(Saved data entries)
◆ ◆ ◆ ◆

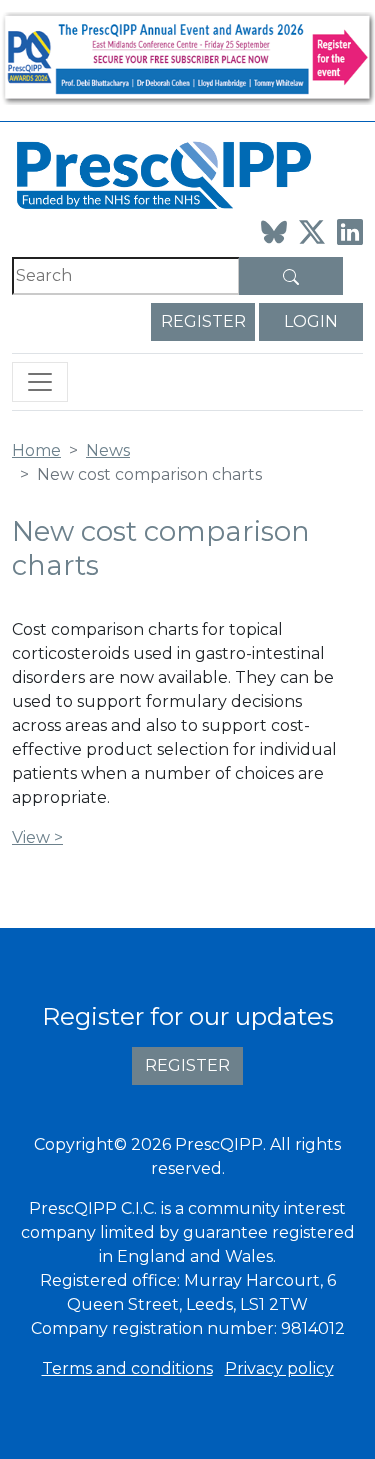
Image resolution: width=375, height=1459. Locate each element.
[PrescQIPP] (162, 173)
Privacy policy (279, 1368)
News (108, 450)
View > (37, 837)
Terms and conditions (127, 1368)
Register (203, 321)
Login (311, 321)
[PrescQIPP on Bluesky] (274, 232)
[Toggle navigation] (40, 382)
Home (36, 450)
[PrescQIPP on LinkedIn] (350, 232)
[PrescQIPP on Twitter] (312, 232)
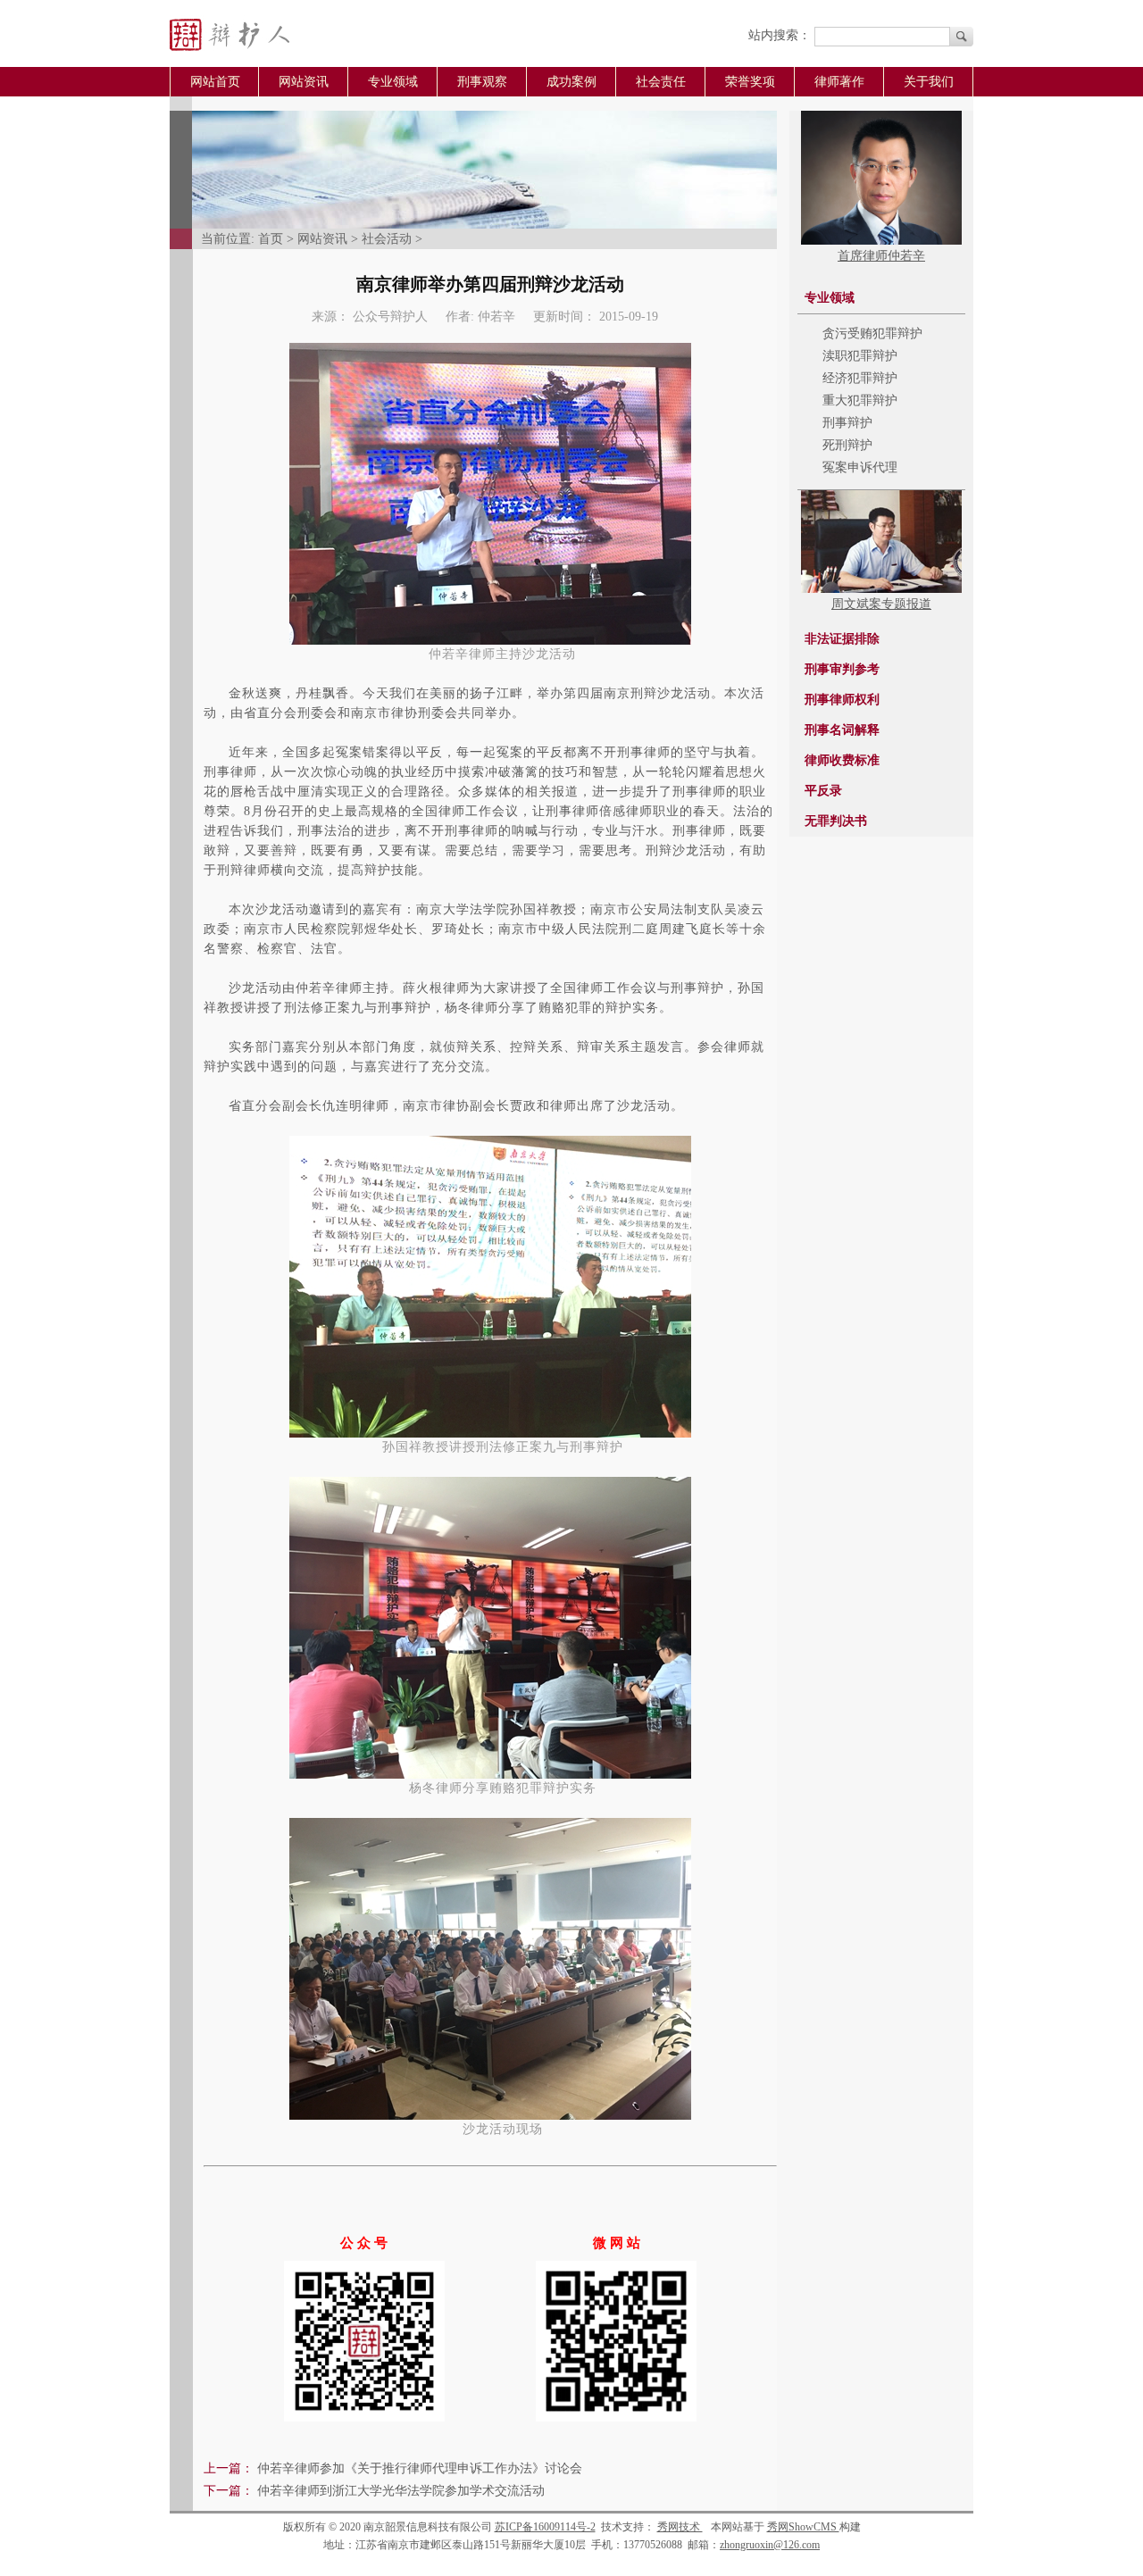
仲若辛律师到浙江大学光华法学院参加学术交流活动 (401, 2490)
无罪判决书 (836, 821)
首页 (270, 239)
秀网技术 (680, 2527)
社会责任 (661, 81)
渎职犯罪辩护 (859, 356)
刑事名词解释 (842, 730)
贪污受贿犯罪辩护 (872, 333)
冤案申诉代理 (859, 467)
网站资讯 (304, 81)
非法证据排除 (842, 639)
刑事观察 (482, 81)
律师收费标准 (842, 760)
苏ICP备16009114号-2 (545, 2527)
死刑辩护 (847, 445)
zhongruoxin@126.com (770, 2544)
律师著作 (839, 81)
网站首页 (215, 81)
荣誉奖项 (750, 81)
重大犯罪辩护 (859, 400)
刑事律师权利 (842, 699)
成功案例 (571, 81)
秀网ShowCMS (803, 2527)
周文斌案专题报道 (881, 604)
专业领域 (393, 81)
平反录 (823, 790)
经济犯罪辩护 (859, 378)
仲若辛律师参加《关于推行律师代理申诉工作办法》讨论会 (419, 2468)
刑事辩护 (847, 422)
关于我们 (929, 81)
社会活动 (387, 239)
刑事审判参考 (842, 669)
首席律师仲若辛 (881, 256)
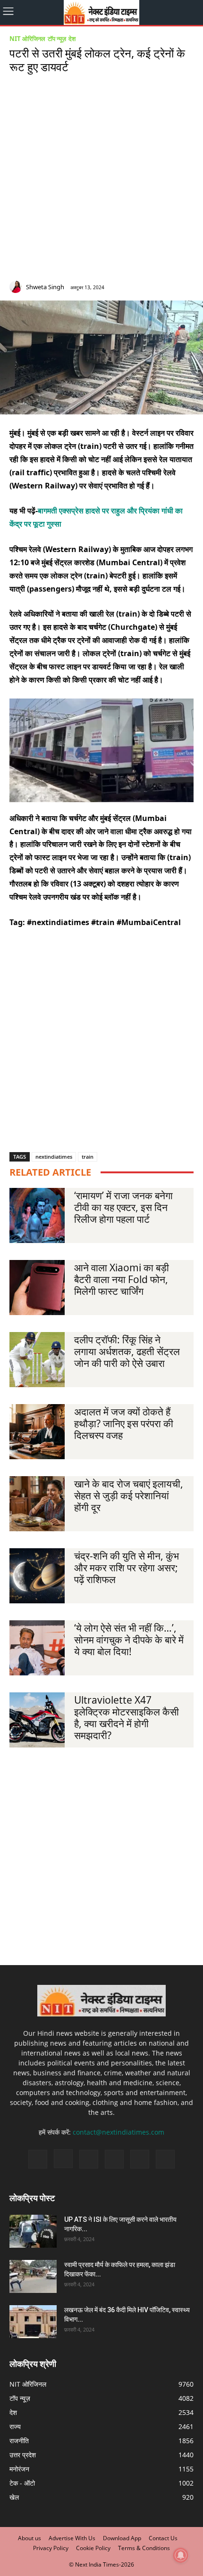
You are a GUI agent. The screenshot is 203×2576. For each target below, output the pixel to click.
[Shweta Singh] (17, 287)
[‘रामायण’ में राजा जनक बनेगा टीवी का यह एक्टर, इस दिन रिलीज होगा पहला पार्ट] (37, 1215)
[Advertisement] (101, 179)
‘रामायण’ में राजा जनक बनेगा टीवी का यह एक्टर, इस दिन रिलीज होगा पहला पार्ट (123, 1207)
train (87, 1156)
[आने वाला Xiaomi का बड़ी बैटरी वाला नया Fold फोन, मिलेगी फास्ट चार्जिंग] (37, 1287)
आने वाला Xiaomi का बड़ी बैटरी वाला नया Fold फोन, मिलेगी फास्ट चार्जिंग (121, 1279)
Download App (122, 2538)
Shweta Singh (45, 287)
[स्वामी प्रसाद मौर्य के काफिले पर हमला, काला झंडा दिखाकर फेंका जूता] (33, 2276)
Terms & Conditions (144, 2548)
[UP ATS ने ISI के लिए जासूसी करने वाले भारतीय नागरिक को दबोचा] (33, 2231)
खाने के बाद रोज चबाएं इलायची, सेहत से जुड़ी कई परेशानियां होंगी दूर (128, 1495)
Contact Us (163, 2538)
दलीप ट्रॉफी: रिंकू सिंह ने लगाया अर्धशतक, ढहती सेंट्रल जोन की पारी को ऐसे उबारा (127, 1351)
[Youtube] (165, 2159)
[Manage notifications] (180, 2555)
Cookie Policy (93, 2548)
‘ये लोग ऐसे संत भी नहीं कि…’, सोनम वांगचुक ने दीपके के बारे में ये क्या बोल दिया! (129, 1639)
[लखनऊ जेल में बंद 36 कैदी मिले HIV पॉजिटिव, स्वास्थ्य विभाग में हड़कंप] (33, 2321)
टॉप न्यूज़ (57, 39)
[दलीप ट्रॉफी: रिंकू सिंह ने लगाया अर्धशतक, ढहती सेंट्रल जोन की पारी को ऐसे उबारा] (37, 1359)
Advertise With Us (72, 2538)
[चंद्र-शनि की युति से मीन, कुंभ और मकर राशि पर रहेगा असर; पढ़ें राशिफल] (37, 1575)
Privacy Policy (50, 2548)
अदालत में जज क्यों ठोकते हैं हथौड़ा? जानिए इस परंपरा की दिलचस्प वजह (123, 1423)
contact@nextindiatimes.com (118, 2132)
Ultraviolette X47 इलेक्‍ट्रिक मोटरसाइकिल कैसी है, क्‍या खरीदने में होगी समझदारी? (126, 1717)
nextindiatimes (53, 1156)
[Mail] (161, 288)
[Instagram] (147, 288)
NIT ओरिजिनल (27, 39)
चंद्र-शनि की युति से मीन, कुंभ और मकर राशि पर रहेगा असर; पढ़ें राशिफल (126, 1567)
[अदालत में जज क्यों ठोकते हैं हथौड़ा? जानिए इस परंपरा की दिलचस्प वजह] (37, 1431)
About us (29, 2538)
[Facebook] (133, 288)
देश (72, 39)
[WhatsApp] (190, 288)
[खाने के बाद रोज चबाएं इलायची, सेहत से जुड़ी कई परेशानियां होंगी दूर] (37, 1503)
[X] (175, 288)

◆ ◆ ◆ ◆

Within the records, the lines containing the string "धशतक" are to be counted and their number given without comment.

*Answer to the problem*. 2